Carpenter has two siblings; including best-selling author, Kathryn Croft and DJ / producer Jazz T.

==Career==
Carpenter began her career in broadcast news as an associate producer for WWOR-TV (my9 News) in New York City before moving on to work as a producer at BET News. Sharon briefly left BET for her first on-air position as a reporter for MarketWatch.
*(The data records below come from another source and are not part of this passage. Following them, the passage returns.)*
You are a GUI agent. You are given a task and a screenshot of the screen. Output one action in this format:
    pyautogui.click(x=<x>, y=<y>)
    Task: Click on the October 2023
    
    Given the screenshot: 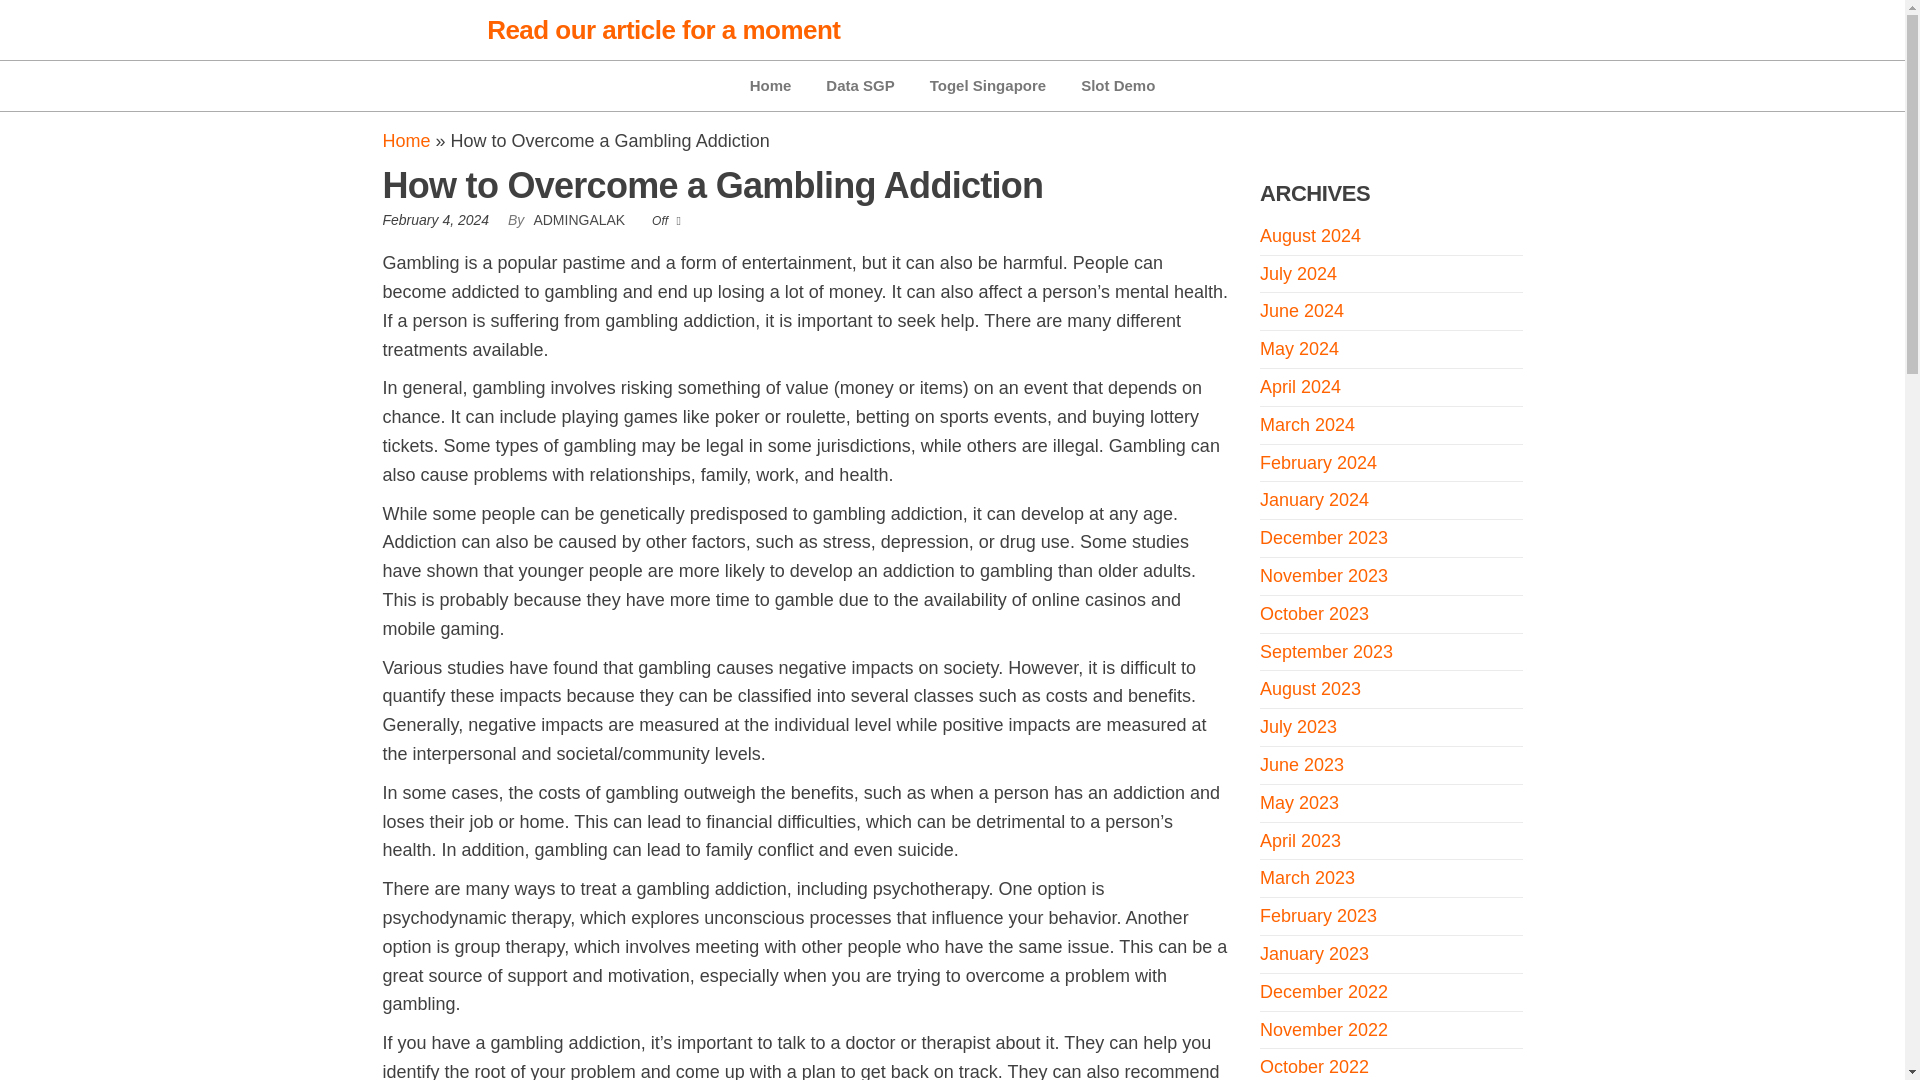 What is the action you would take?
    pyautogui.click(x=1314, y=614)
She returned to BET in 2006 as an on-air correspondent and anchor where she hosted the network's daily news briefs, news specials and reported on breaking news on 106 & Park, the channel's highest-rated show. Her most notable accomplishments during this time include her coverage of the 2008 presidential election, providing political commentary and analysis on election night from the headquarters of Senator John McCain. Carpenter also played an integral role in BET's coverage of the death of Michael Jackson in 2009. She reported on the event live from Los Angeles and anchored the network's special reports, including the award-winning documentary Forever the King: A Tribute to Michael Jackson. Sharon spearheaded the launch of BET in the United Kingdom and produced its first news special, Beauty Blackout, about discriminatory standards of beauty.

Carpenter left BET again in 2010 and joined BBC News as a contributing correspondent for BBC World News America. There, she became the first journalist to interview Wyclef Jean for television when he announced his plans to run for president of Haiti in 2010, a story that garnered international attention. She also worked as an entertainment reporter for the PIX 11 Morning News on New York's Tribute station WPIX.

In 2012, Sharon joined GlobalGrind, a pop culture website owned by hip-hop media mogul Russell Simmons. The website focuses on news, fashion, music, and politics from a young perspective. Carpenter was hired to enhance and expand the site's video content. Her stories have received up to 3000 hits per minute.

Sharon Carpenter became an on-air personality for Diddy's multi-genre, multi-platform music network, REVOLT TV in 2013 where she participated in the launch of the cable channel, hosting live news and entertainment programming. She has also done some guest correspondent work for the pop culture news magazine shows, Entertainment Tonight and The Insider.

Carpenter made regular appearances on the syndicated daytime talk series The Wendy Williams Show for a number of years. She also frequently hosted the trivia app HQ Trivia and was the main host for the UK version of the quiz show. Carpenter has also worked as an entertainment host for BBC America.

She often appears in news and entertainment news documentaries, across various networks, as a pop culture expert.

== Acting career ==
Carpenter had a brief speaking role in the 2025 release of "Superman" from director, James Gunn. She also had a co-starring role on episode 2, season 2 of FOX's prime-time hit show Empire ("Without A Country") which aired on 30 September 2015. She played herself and the host of the fictional talk show Spilling The Tea with Sharon Carpenter. In her televised acting debut, Carpenter sat down with Jamal Lyon for a one-on-one interview on his personal and professional life. During their discussion, Jamal speaks publicly on his relationship with his boyfriend, Michael, for the first time. Later in the scene Cookie Lyon bursts in and interrupts the interview. Carpenter became a trending topic on Twitter during the airing of the episode.

She was also featured in the pilot for a VH1 and BET project called "Wifey." In addition, she was cast in a cameo role in the BBC One comedy "Bumps."

==The Gossip Game==
Sharon Carpenter is the co-creator of and was a main cast member on the VH1 reality TV show, The Gossip Game. The show followed the careers and personal lives of seven female media professionals working in the urban entertainment industry as radio personalities, journalists, and bloggers. The seven cast members are Vivian Billings, Sharon Carpenter, K. Foxx, JasFly, Kimberly Osorio, Candice Williams, and Angela Yee. The docu-series focused on the competitive nature of the entertainment industry, as well as the particular difficulties female media professionals face when working in a male-dominated field.

Carpenter developed the concept for the show with television producer Tone Boots. The show was produced by VH1 in conjunction with Magilla Entertainment, Mona Scott-Young, and District Media.